#### Goals:
A: Determine whether each statement agrees with the article on the two former basketball coaches: (i) Larry Clark attended his 46th consecutive boys state basketball tournament this weekend; (ii) Dick Crowell won 442 high school games; (iii) In Their Words appears in The Blade's sports section on Saturdays. For each, answer yes or no and quote the deciding words of the article.
B: Name every person mentioned in the article on the two former basketball coaches.
C: Continue the article on the two former basketball coaches, starting after its final sentence.

#### Quoted text:
◆ ◆ ◆ ◆ ◆ ◆ ◆
Basketball is still in their blood

3/16/2008
Dick Crowell, left, won 284 high school games, mostly at
Bowsher. Larry Clark posted 442 wins, mostly at Perrysburg.
Dick Crowell, left, won 284 high school games, mostly at Bowsher. Larry Clark posted 442 wins, mostly at Perrysburg.

In Their Words is a regular feature of The Blade's sports section on Sundays. Today, sports columnist Dave Hackenberg talks with Larry Clark and Dick

Crowell, two well-known former high school basketball coaches who are still involved in the game:

Larry Clark attended his 46th consecutive boys state basketball tournament in Columbus this weekend. Dick Crowell opted to watch it from his family room. Otherwise, how would he keep tabs on all those college tournaments going on at the same time?

Once basketball gets in the blood, it never stops running through the veins for old coaches.
◆ ◆ ◆ ◆ ◆ ◆ ◆
(Element and text position data)
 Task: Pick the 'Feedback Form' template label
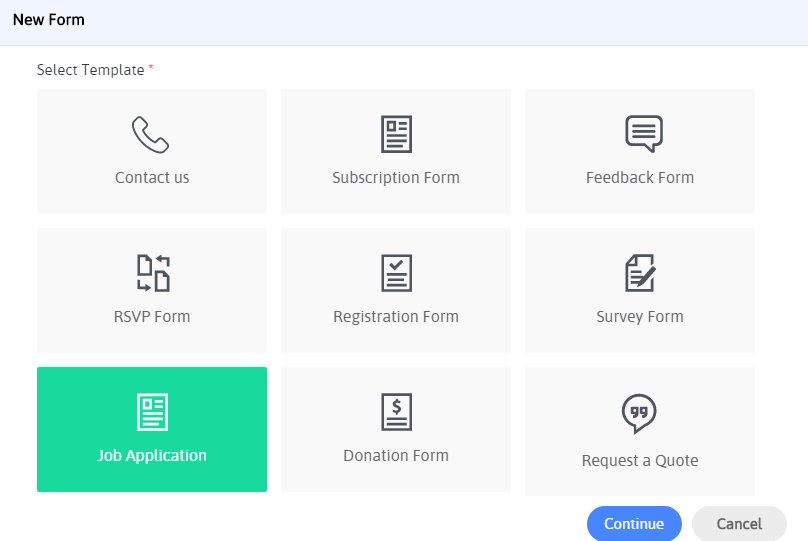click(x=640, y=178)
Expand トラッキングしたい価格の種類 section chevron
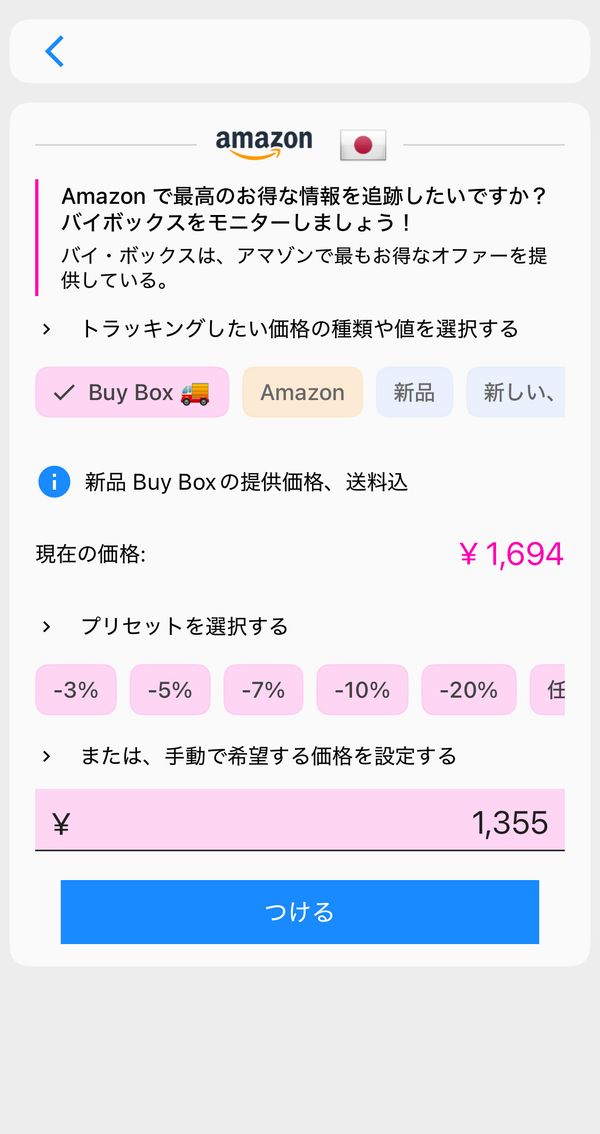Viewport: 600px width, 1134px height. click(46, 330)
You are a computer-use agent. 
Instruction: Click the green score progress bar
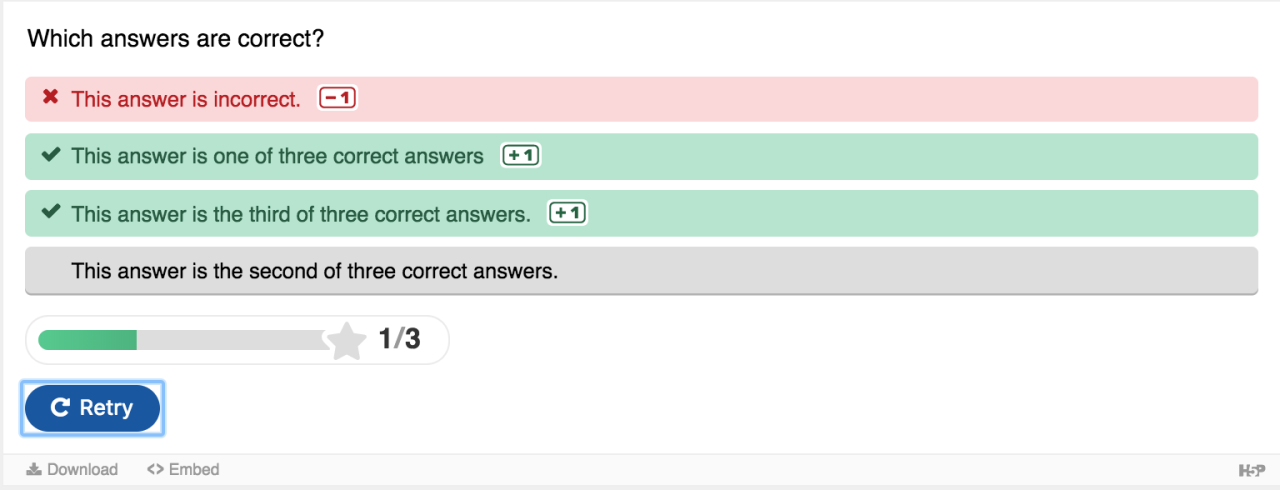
◆ ◆ ◆ ◆ ◆ ◆ ◆
#### Exercise responses:
A:
(i) Yes: "Larry Clark attended his 46th consecutive boys state basketball tournament in Columbus this weekend."
(ii) No: "Dick Crowell, left, won 284 high school games, mostly at Bowsher."
(iii) No: "In Their Words is a regular feature of The Blade's sports section on Sundays."

B: Dick Crowell, Larry Clark, Dave Hackenberg

C:
How else to explain two guys well into their 60s, with a combined 56 years and 700-plus wins as varsity coaches, working the sidelines these days as seventh-grade coaches?

Clark, a 67-year-old southeast Ohio native, coached for nine years at Lincolnview in Van Wert County and then for 22 years at Perrysburg and won 442 total games. He had back-to-back, 20-0 regular seasons (1979-80, 80-81) and captured five Northern Lakes League titles at Perrrysburg, where he retired following the 1995-96 season.

He became the school's seventh-grade coach the following year, soon left for four years to help a former assistant, Larry Asmus, coach the varsity at Otsego High, and then returned to the Perrysburg seventh-grade job. His 2007-08 team went 14-3, tying for first in the NLL and then winning the league tournament.

Crowell, 64, is a native of the Cleveland area, where he began his coaching career at Kirtland and Brush high schools. He moved to Toledo to become coach at Bowsher for the 1974-75 season, the same year Clark took the Perrysburg job. The two became good friends through the years.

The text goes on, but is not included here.